Having trusted advisors and colleagues means we don’t have to go it alone and it increases our chances to establish relationships that can help us in ways we can’t possible anticipate. Networks help us develop as professionals, grow as people, and function more efficiently day-to-day. They help us learn, they help us grow, and they help us navigate life’s difficulties. Networks are a vital part of life and very often they can help us achieve our long-term goals. But if networks clearly provide value and are such an essential part of today’s complex world, why doesn’t everyone have one? Simple – it’s because building a vital, useful network and maintaining it long-term is really, really hard work.
Successful networking is all about building relationships – something that takes time, courage, and commitment. It requires you go out into the world, meet people, speak with people, listen to people and share yourself. It requires you take risks and open yourself up to new ideas; prepare yourself to respect difference; and position yourself to consider undiscovered possibility. Professional organizations, mentor programs, volunteering, team projects, work groups, discussion groups, book clubs, conferences, workshops are all viable options.
In addition, in today’s world there are multiple virtual options that allow you to connect with a global audience you may not meet in person. You can join on-line communities related to your interests, comment on blog posts, participate in online discussion groups, or seek advice on LinkedIn, Twitter, Facebook or a myriad of other venues. Choose things that appeal to you, fit your lifestyle and your personality – try them out and if they don’t suit you; seek others that do. If you really can’t find something that works, you can always start something yourself. Write a blog, start a community, launch a discussion group, or form a dinner club. There are so many options.
Getting start can seem intimidating if this sort of thing is new to you. Here are a few steps that have helped us get organized:
1. Determine what you want from your networking efforts – while networks can serve multiple purposes overtime, it’s best to identify your main objective to give you focus.
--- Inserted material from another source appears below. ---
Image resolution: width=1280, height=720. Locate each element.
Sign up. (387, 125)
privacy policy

2. Do a bit of research – don’t let this become such a distraction that it prevents you from getting out there, but identifying potential networking venues inside and outside your organization is helpful.
3. Ask your friends and your colleagues – they share your interests; know you as a person; and you trust them. It’s a natural place to start.
4. Jump in and try it – don’t over think it, attend with an open mind and give it a fair chance. Don’t go just once, go at least 3 times. You need data to make an informed decision and no one feels comfortable the very first time they attend something.
5. Go prepared – bring business cards and establish a goal (e.g. I will meet two new people before I leave tonight).
6. Keep an open mind – don’t judge until you have the facts to make an informed decision.
7. Don’t expect too much – relationships take time, don’t expect to accelerate the process, be realistic.
8. Participate – ask questions, show an interest, partake in the discussion, and raise your hand.
9. Converse with the intent to get to know someone – exchange conversation with the objective of getting to know someone a bit. When you see them a second time, be sure to pick up where you left off.
10. Don’t ask for things right away – it’s impolite to ask someone you barely know to help you find a new job. You can let everyone know you are looking, but let them decide if they want to offer help.
11. Be prepared to help – people are more inclined to help you if you have shown your willingness to help them. Be the first one to offer help and it is a lot easier to ask for help later.
12. Follow-up – after the event, send LinkedIn invitations to new contacts (if you had a conversation and you exchanged business cards this is perfectly appropriate).
13. Technology can help, but it is not a substitute for a relationship – whether you are connecting with people face-to-face or connecting online, trusted relationships are the key to productive networks.
Creating a connection with people using technology is possible, but it does pose interesting challenges. Our experience tells us that any relationship develops over time. Following a blog or a discussion group and commenting often (in a substantive way), starting discussions yourself and connecting with people who comment helps you to establish your reputation as a serious professional. Offering help, connecting through LinkedIn, commented on someone’s status updates are natural moments that strengthen relationships. Having a picture on your LinkedIn profile also helps – it humanizes you.
Finally, networks work best when you start building them before you are in crisis. It’s easier to look for a job when you have one; apply the same principle to networking. Build it before you need it so you can leverage it when you do. Establishing a robust network inside and outside your organization is smart and professionally necessary. Maintaining it even when everything is going great is even smarter so you are fully prepared for the life changes that are sure to come tomorrow.